Latina/os and World War II : mobility, agency, and ideology / edited by Maggie Rivas-Rodriguez and B.V. Olguín. (OCLC #861496984)

Though I don’t know a specific RDA rule recommending it, I like this cataloger’s choice of variant titles. The title proper is transcribed from the piece:

245 00 ǂa Latina/os and World War II : ǂb mobility, agency,
    and ideology / ǂc edited by Maggie Rivas-Rodriguez and
    B.V. Olguín.

But two additional variant titles are given to help with discovery:

246 3 ǂa Latinas and World War II
246 3 ǂa Latinos and World War II
Categories
Uncategorized

Historia natural de los cuentos de miedo : con referencia a géneros fronterizos / Rafael Llopis. (OCLC #857809392)

Edition statements need not be numbered; they may just be descriptive. In either case, according to RDA 2.5 on Edition Statements, they should be transcribed as they appear on the piece:

250 __ Nueva edición reducida y mejorada.
Categories
Uncategorized

Petroleum, past, present & future / by Per K. Frolich. (OCLC #6283891)

Throwback Thursday! Let’s look at some catalog cards.

These two cards represent the same book, and are identical except for the heading at the top of the card: the top card is a title card (its heading is the book’s title) and the bottom card is a subject card (its heading is the LCSH subject heading for Petroleum. In this case they are so similar that the two cards were filed right next to each other in our card catalog, but normally they could be quite far apart; the author card, for example, would be in an F drawer near all the other Frolichs.

Subject cards can usually be distinguished from title cards by some decoration on their heading, such as being in all caps (like this example) or being printed in red ink.

Categories
Uncategorized

Летопись по воскресенскому списку, Санкт петербург, Тип. Е. Пратса, 1856-1859. (OCLC #10600837)

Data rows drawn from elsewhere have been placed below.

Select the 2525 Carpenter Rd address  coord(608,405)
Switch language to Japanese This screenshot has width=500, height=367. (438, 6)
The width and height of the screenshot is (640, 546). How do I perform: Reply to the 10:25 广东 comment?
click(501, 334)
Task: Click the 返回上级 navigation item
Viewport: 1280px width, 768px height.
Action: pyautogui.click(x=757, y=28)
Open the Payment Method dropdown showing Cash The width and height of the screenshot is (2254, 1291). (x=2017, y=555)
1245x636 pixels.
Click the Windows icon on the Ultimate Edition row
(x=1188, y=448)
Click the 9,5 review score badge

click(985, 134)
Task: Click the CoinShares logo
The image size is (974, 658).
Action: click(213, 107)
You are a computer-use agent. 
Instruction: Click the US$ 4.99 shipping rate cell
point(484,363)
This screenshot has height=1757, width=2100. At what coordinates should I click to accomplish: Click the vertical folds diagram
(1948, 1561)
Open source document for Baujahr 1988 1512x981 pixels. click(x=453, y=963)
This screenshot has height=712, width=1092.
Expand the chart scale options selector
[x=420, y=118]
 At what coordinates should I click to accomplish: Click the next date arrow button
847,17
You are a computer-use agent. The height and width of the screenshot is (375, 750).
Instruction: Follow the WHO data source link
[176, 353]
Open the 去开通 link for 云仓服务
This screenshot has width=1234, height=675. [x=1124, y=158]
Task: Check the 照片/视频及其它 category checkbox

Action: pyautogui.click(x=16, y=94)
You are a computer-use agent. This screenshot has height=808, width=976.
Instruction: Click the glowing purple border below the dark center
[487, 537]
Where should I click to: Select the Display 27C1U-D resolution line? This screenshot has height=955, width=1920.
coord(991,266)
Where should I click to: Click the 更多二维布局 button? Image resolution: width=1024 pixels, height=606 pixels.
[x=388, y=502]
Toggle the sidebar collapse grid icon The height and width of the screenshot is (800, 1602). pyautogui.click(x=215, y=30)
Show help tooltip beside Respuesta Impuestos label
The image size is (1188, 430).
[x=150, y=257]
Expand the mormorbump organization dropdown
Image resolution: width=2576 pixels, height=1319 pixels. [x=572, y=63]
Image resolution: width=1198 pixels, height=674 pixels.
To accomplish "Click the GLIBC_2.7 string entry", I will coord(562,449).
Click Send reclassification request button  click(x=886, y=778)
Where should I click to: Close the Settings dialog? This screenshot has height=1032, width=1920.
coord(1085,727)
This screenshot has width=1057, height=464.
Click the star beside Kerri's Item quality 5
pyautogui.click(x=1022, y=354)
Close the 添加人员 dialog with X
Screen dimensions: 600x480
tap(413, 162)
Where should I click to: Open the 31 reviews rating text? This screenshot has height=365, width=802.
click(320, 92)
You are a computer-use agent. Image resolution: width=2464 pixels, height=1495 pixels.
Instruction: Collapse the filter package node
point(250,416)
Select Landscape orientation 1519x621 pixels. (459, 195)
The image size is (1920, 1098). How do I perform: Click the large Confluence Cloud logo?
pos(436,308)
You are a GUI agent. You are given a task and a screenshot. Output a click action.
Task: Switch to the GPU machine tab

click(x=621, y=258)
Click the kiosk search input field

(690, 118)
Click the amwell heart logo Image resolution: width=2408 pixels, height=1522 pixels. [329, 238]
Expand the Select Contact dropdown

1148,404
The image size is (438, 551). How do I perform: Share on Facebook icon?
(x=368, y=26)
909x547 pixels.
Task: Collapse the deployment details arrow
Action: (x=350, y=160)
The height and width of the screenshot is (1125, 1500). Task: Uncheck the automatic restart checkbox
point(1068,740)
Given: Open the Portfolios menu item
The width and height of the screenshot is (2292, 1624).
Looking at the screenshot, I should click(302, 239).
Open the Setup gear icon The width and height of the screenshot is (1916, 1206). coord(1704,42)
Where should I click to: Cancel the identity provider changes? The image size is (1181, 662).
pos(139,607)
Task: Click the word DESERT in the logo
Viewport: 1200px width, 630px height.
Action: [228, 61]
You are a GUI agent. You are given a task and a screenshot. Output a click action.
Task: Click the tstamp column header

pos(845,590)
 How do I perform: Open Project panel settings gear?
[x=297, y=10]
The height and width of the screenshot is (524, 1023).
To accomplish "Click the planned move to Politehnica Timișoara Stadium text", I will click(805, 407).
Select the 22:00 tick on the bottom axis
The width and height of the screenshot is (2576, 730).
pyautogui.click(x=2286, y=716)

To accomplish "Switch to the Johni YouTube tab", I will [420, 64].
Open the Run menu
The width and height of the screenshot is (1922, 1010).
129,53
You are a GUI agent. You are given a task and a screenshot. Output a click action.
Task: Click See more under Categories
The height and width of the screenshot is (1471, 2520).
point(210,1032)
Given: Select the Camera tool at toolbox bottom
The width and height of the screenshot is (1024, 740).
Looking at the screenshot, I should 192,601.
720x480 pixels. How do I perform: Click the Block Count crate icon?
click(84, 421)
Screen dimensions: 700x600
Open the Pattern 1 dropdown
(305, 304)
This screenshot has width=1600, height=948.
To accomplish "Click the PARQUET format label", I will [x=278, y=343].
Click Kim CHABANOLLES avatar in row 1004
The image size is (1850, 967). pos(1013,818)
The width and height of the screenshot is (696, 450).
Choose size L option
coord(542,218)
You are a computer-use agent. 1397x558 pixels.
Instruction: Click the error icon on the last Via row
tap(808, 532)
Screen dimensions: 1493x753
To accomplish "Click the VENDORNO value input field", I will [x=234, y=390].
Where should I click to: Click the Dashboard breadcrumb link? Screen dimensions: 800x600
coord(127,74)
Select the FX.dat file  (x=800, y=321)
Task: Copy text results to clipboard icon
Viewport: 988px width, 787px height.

I only have volume 2 of this set, and it doesn’t have its own title page; it has a table of contents which apparently covers the set (pagination: v, 1-301), and then starts with the content on page 71.

Fortunately, pages had a title “Воскресенская летопись” on the top of each page which was not the main title of the set, but was included in the record:

246 37 ǂa Воскресенская летопись

(second indicator 7 is for “running title”) so was helpful in finding a matching record!

I never did sort out what the “M&K” on the spine stood for.

Categories
Uncategorized

Windows file system troubleshooting / Mike Halsey, MVP, Andrew Bettany, MVP. (OCLC #915033915)

By the time this volume arrived at my desk for cataloging, it was already barcoded on the upper left cover, covering the only place that one of the series statements appeared! I found the title on Amazon.com, and was able to confirm the series statement there:

490 1_ ǂa The expert's voice in Microsoft Windows
830 _0 ǂa Expert's voice in Microsoft Windows.
Categories
Uncategorized

Dukhovnye stikhi starinnye. (OCLC #923383989)

We received two gift volumes that have identical title pages (without much metadata), and so extremely similar description:

245 00 ǂa Dukhovnye stikhi starinnye.
264 _1 ǂa [Place of publication not identified] : ǂb [publisher 
    not identified], ǂc [between 1950 and 2015?]

but different content beyond that.

They have slightly different numbers of pages, so copy catalogers with similar pieces should be able to determine which record to choose. The page numbers are in Church Slavic though, so I wish them luck!